Cole garda le silence, se noyant dans le cri du large. Son regard suivait une ombre sur les flots, ou peut-être dessous. Il distinguait mal les contours.
« Pourquoi vous rendez-vous au sud ?
— J'ai déjà répondu à cette question.
— Pour compléter les garnisons ? Je n'y crois pas... Les nouvelles recrues passent par la Trachée, et ne sont jamais aussi pressées.
— Vous semblez connaisseur.
— Moi aussi je me répète : mais je voyage beaucoup, et je maîtrise les usages.
— Félicitations, répondit Cole, non sans ironie.
— Vous êtes mandaté par le roi ? »
Le silence.
« Je devrais m'inquiéter pour le négoce ? »
Silence encore, obstiné, tranquille.
« C'est en lien avec les néo-sédentaires ? »
Comme une falaise de grès, Cole demeura solide, et mutique.
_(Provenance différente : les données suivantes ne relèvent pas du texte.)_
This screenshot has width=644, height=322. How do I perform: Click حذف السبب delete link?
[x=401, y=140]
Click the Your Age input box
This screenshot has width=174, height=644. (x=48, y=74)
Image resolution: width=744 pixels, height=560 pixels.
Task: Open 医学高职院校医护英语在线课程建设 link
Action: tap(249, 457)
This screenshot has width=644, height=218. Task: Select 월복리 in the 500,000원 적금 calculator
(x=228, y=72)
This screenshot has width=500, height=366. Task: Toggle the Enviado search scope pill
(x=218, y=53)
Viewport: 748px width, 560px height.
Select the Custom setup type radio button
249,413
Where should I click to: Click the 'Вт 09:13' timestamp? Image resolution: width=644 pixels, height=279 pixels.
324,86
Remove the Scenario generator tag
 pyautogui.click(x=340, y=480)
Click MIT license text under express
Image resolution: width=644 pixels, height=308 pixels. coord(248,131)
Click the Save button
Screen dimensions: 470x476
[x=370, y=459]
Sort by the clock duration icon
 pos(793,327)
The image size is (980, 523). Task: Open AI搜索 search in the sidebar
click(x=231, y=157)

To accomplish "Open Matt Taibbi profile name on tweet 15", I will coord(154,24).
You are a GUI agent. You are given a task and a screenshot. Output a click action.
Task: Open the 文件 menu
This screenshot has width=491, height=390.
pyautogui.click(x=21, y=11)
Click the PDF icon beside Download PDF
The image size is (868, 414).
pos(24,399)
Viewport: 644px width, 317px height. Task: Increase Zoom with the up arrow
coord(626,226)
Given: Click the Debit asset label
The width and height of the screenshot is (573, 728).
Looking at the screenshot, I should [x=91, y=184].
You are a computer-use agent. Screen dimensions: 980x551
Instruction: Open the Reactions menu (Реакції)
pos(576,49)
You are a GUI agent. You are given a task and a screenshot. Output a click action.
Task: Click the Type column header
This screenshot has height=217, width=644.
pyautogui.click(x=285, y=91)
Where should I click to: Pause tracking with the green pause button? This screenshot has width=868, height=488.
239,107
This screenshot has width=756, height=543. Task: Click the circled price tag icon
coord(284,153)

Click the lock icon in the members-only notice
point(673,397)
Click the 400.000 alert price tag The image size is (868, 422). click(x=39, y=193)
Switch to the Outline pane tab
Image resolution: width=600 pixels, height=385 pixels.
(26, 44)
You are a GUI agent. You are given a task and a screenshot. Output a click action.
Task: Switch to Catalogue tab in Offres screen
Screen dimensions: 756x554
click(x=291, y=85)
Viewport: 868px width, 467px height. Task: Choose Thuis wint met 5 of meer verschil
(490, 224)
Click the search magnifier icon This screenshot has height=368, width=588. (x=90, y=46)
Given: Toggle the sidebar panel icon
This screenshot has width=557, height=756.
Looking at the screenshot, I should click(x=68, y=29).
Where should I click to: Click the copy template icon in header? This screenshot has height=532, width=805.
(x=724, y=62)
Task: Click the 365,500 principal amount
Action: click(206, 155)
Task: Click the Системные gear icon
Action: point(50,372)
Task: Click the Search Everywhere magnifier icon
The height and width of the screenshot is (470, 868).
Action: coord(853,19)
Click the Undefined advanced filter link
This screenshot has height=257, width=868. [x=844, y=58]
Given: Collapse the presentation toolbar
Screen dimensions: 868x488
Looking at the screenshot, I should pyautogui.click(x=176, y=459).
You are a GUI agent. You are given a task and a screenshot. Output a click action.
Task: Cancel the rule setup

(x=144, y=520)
Enfermé derrière la vitre de ses yeux, l'ancien nomade gardait son attention fixée sur le point – mobile – qui semblait s'approcher.
« C'est une embarcation.
— Votre mission ? »
Pour seule réponse, le sergent pointa la forme vers la gauche, dirigeant la vigilance de son interlocuteur.
« Merde, jura Strauss. Des problèmes en perspective ? »
Cole se tourna à la recherche d'un marin, et ordonna au premier venu de lui dénicher une longue-vue. Il eut l'étrange surprise de voir arriver Roy, certes accompagné de l'objet demandé, mais qui n'était pas attendu. L'aristocrate répondit à son supérieur – sans qu'on lui eut posé la moindre question :
« Je n'arrivais pas à dormir et j'ai croisé Caleb. »
Caleb ? Avec un faible effort de réflexion, Cole comprit qu'il s'agissait du fameux « premier venu » qu'il avait alpagué plus tôt. Comme Strauss commençait à s'agiter à sa gauche, le sergent s'empara de la lunette pour tenter d'y voir quelque chose mais – sans grande surprise – il ne trouva que l'épaisse noirceur de la nuit.
« C'est un petit esquif, et ils évoluent sans lumière, fit remarquer Roy, qui scrutait dans la même direction. Qu'est-ce qu'une embarcation ferait ici, en plein milieu de la nuit, sans rien pour éclairer sa progression ?
— Ça sent les ennuis, confirma Cole, suivant les pensées de son subalterne.
— Ou un navire égaré, tempéra Strauss. Les pêcheurs peuvent se perdre. Ces eaux sont calmes, c'est vrai, mais il n'est pas rare que des marins se fassent surprendre par la nuit.
— Sans lanterne ? s'étonna Roy, peu convaincu.
— On ne sait jamais, ils auraient pu l'égarer, ou simplement ne pas en prendre.
— Les hypothèses ne nous serviront à rien, trancha Cole. Roy. Vas réveiller Sinead, et amène-le ici.
— Vous voulez effrayer ces malheureux avec une balle au vomi ? se moqua l'aristocrate.
— Vas le chercher, vite. »
Déçu par le manque d'humour de son supérieur – mais Roy commençait à s'y faire – le soldat remonta rapidement le gaillard d'avant pour passer sur le pont principal puis sur le faux-pont, où les membres de l'escouade avaient accroché leurs hamacs. Se repérant grâce aux lumière réparties de-ci de-là, Roy se pencha au dessus de Sinead pour le secouer, et tâcher de le réveiller. Le pauvre garçon dormait profondément, enfin libéré de sa nausée, et les coups saccadés de son partenaire ne parvinrent pas à le faire émerger.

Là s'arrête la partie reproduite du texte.